The ten winning routes that were selected are:

| # | Country | Route |
| 1 | United States | Chicago to Columbus to Pittsburgh |
| 2 | Dallas to Laredo to Houston |
| 3 | Cheyenne to Denver to Pueblo |
| 4 | Miami to Orlando |
| 5 | Canada | Toronto to Ottawa to Montreal |
| 6 | Mexico | Mexico City to Guadalajara |
| 7 | United Kingdom | Edinburgh to London |
| 8 | Glasgow to Liverpool |
| 9 | India | Bengaluru (Bangalore) to Chennai |
| 10 | Mumbai to Pune |

==Lawsuits==
In July 2016, the CTO and co-founder Brogan BamBrogan left the company, later filing a lawsuit with three other former employees alleging breach of fiduciary duty and misuse of corporate resources.
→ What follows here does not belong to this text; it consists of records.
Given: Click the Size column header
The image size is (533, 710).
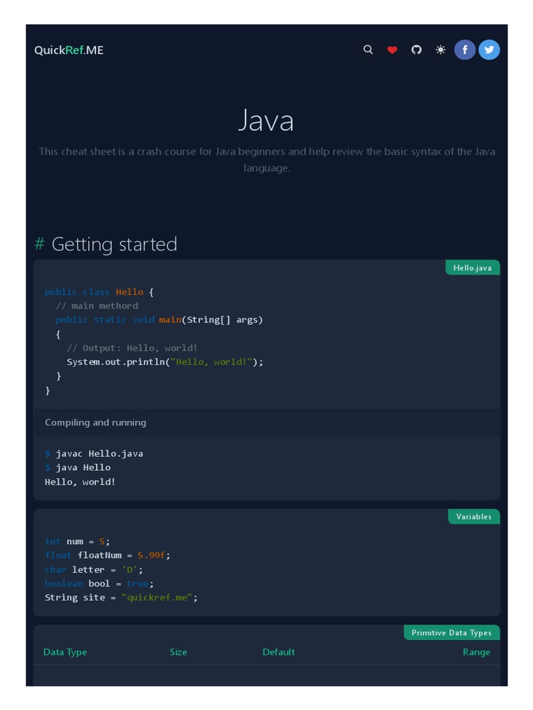Looking at the screenshot, I should click(x=178, y=652).
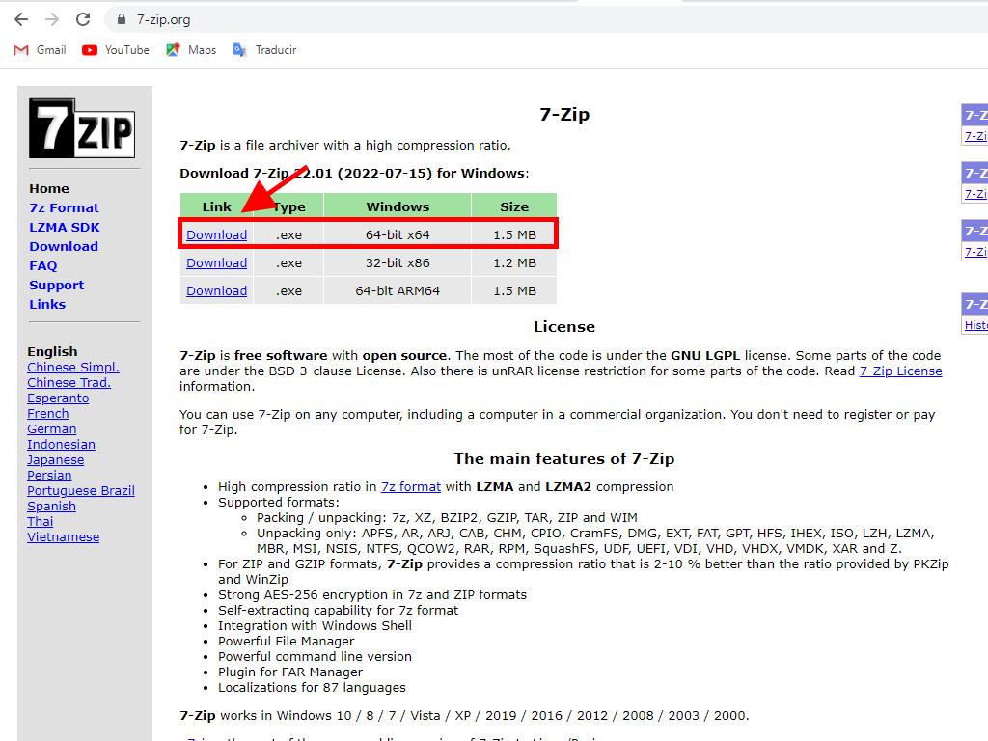This screenshot has height=741, width=988.
Task: Open the Gmail bookmark
Action: pyautogui.click(x=41, y=50)
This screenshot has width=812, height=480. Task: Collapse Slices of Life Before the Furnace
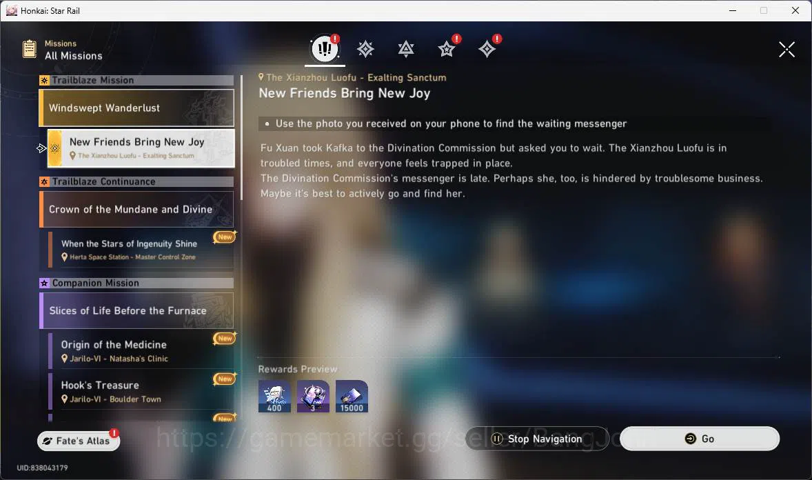point(136,310)
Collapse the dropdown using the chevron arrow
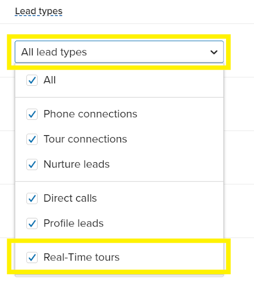The image size is (254, 289). tap(214, 52)
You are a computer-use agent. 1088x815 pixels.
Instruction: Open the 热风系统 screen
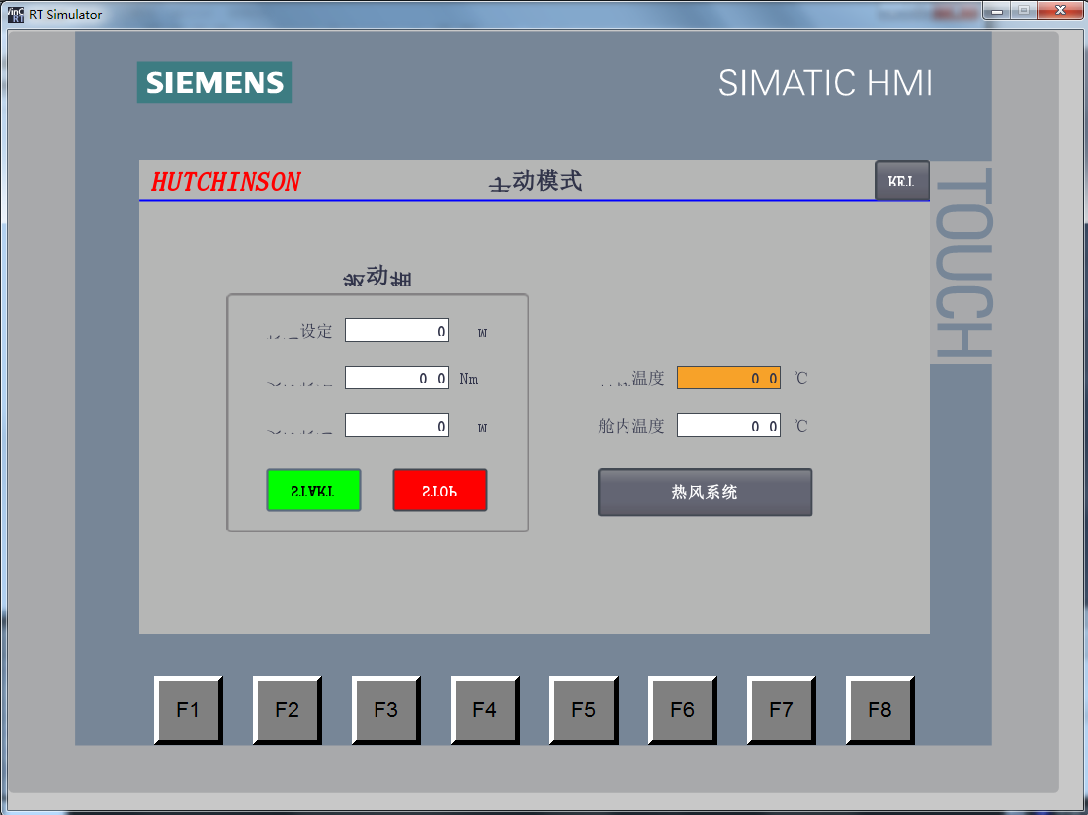705,492
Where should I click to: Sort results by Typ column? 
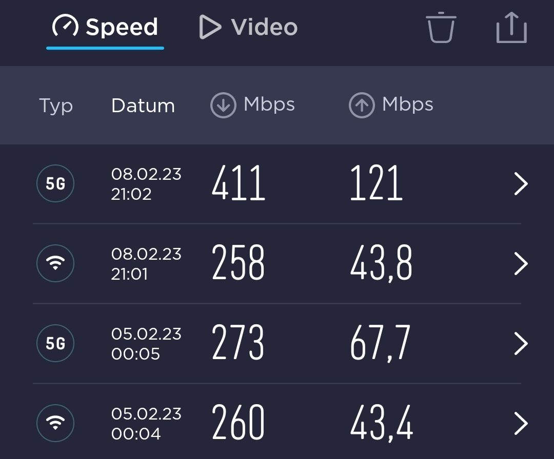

On July 19, 2016, Hyperloop One filed a counterclaim against the four former employees, alleging they staged a failed coup of the company, in the process breaching agreements around fiduciary duty, non-competes, proprietary information, and non-disparagement, as well as intentional interference with contractual relations. On November 18, 2016, both parties agreed to settle the lawsuit. Terms were confidential and not disclosed. BamBrogan and other former Hyperloop One and SpaceX employees went on to found Arrivo, another Hyperloop company (defunct in 2018).